Ensure that team members know the correct way to pass a query on to another team member if need be.

Email is the best way to pass on queries as they can be easily read and tracked. Include:

  • Name of person enquiring
  • Phone number
  • Email or address if relevant
  • As much detail about the query as possible
  • Level of urgency


Follow up

It is imperative that all queries are answered in a timely fashion, whether the answer is what the customer wants to hear or not.

After a query is answered, it may also lead to a sale or the engagement of a service. It is important that this is passed on to the relevant team member to follow up.


Take a universal view

Take a universal view of enquiries. What else may interest the customer? What team members need to know that an enquiry has been made?

Think about what flow-on effect the enquiry may have and who may be interested that the enquiry was made.


Managing Complaints



Don’t think of a complaint as necessarily a bad thing. The customer is not the enemy and it often takes courage for someone to voice their displeasure.

Although there are always serial complainers, 90% of those who complain just need your help and are disappointed or frustrated with something.

Clients generally want less than you think and will probably be complaining in the hope of remaining a client with you. You need to be sincere and to want to help them, because if you don’t this will come across in your voice.

You need to solve the problem using the following steps to try and ensure that the client becomes or remains loyal:

  • Establish a rapport
  • Discover the problem
  • Offer a complete solution
  • Cement the relationship

Look at a complaint as an opportunity to improve part of your business.



It is imperative that complaints are handled professionally and with a set process to ensure that nothing is misplaced.
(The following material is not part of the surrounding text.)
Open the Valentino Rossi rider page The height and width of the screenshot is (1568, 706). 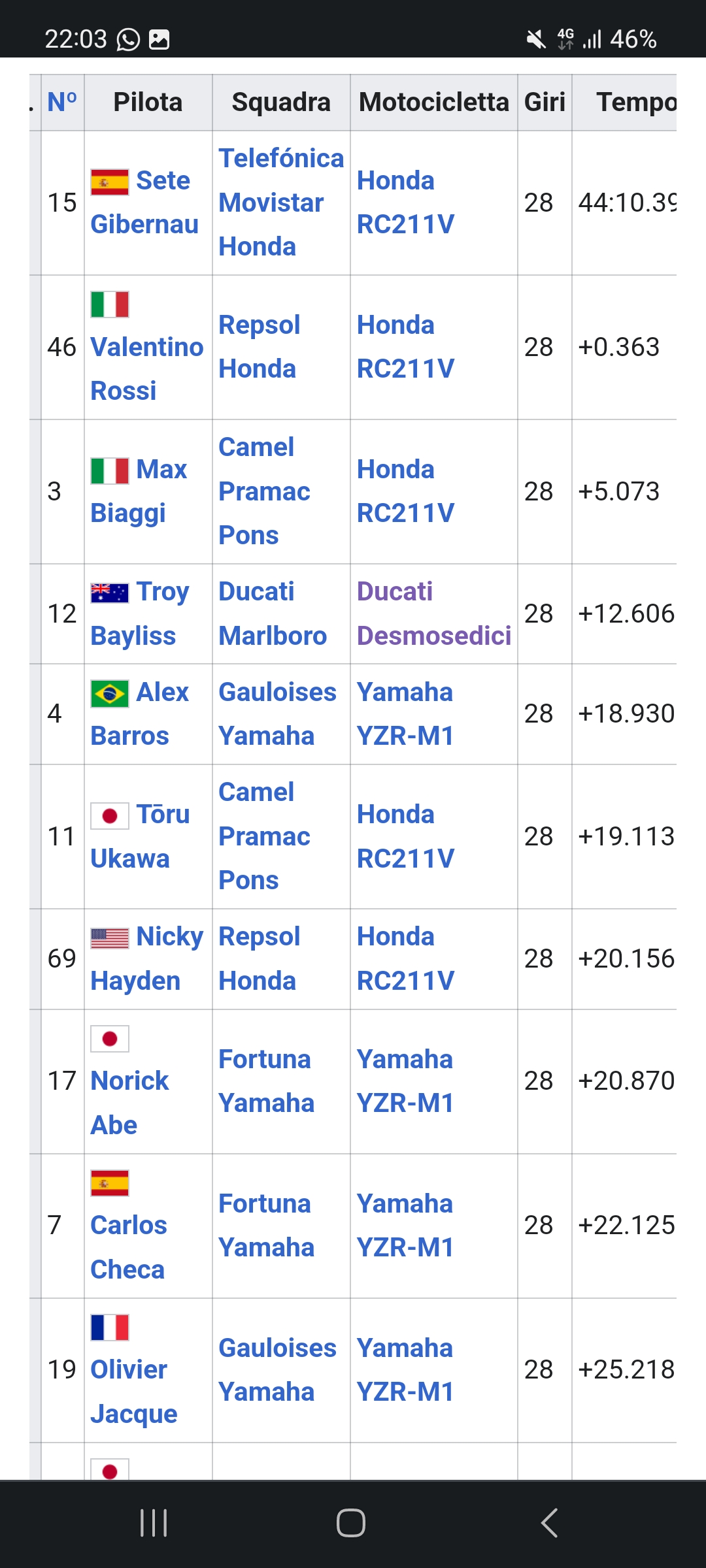(x=147, y=369)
If there is someone in the business more appropriate to deal with the complaint, pass the customer on immediately so that the customer does not tell their story in full only to be told ‘this is not my area’.
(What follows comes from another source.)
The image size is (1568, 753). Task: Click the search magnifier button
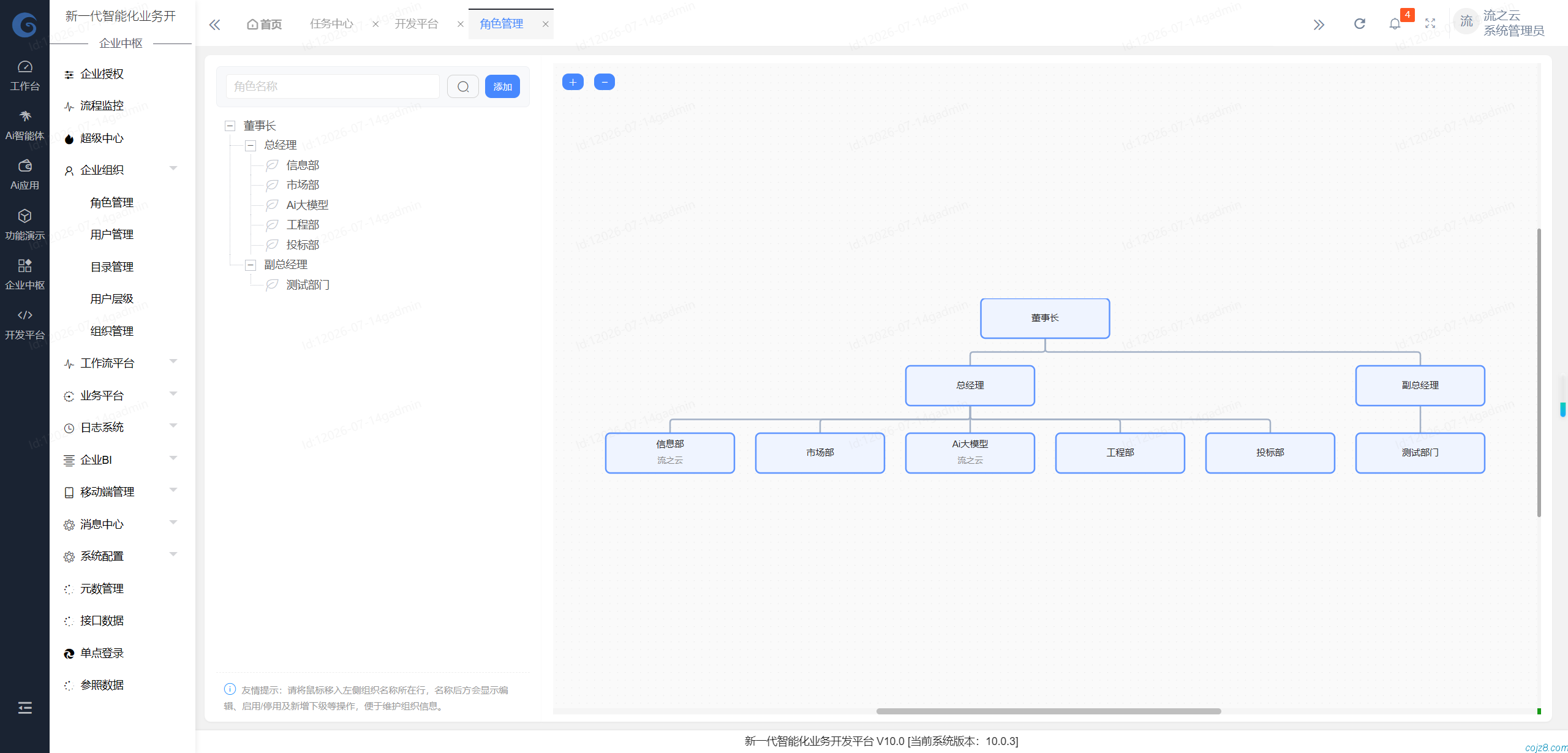pyautogui.click(x=463, y=86)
The person managing the complaint is responsible for bringing a resolution and seeing the process through.

Start by listening to the customer attentively and note down the details of the complaint and whether the client has suggested any particular course of action.


Oral complaints

When a complaint is received by telephone or face to face, listen to the client. Take notes on a complaint form while they get the problem off their chest.

Follow this script to ensure each complaint is dealt with in a consistent way:

‘Thank you for bringing this to my attention. I’m sorry that this has happened (or that you feel this way), and I will do everything that I can to resolve the problem.’

Request more details, by using phrases such as ‘Could you give me a few more details on that’ or ‘Could you expand on that point please?’

Ask how the customer would like the situation resolved.

Tell the client what you are going to do to resolve the problem, and ensure that you do whatever you say you will. Then thank the client for bringing the problem to your attention.


Written complaints

When a letter or email of complaint is received, or poor comments are received on a feedback form, contact the client by telephone to discuss.

If this is not possible, ensure a reply is sent same day.



Do not promise anything you can’t deliver — this may make the situation far worse.

Simply advise the client you will investigate the complaint and make contact with them once all information has been gathered. Give a time when you will contact them.


Resolution options

When considering options for resolving the complaint consider the following:

  • Provide an additional service or product to the client that has a high perceived value to them but low actual cost to the business
  • A future discount to a predetermined value
  • A credit or gift voucher. This is a last resort option and must be approved by the appropriate manager



Complete the complaints form noting the solution to the complaint and ensure the complaint is resolved. Completed forms are handed to the Office/Administration Manager to enter into the customer database and file.

Contact the client within 24 hours of the original complaint with a resolution. Seek assurance from the client that the matter is resolved to their satisfaction and confirm the resolution in writing.

If the client is still not happy, request a meeting at a time that is convenient to them to resolve the issue.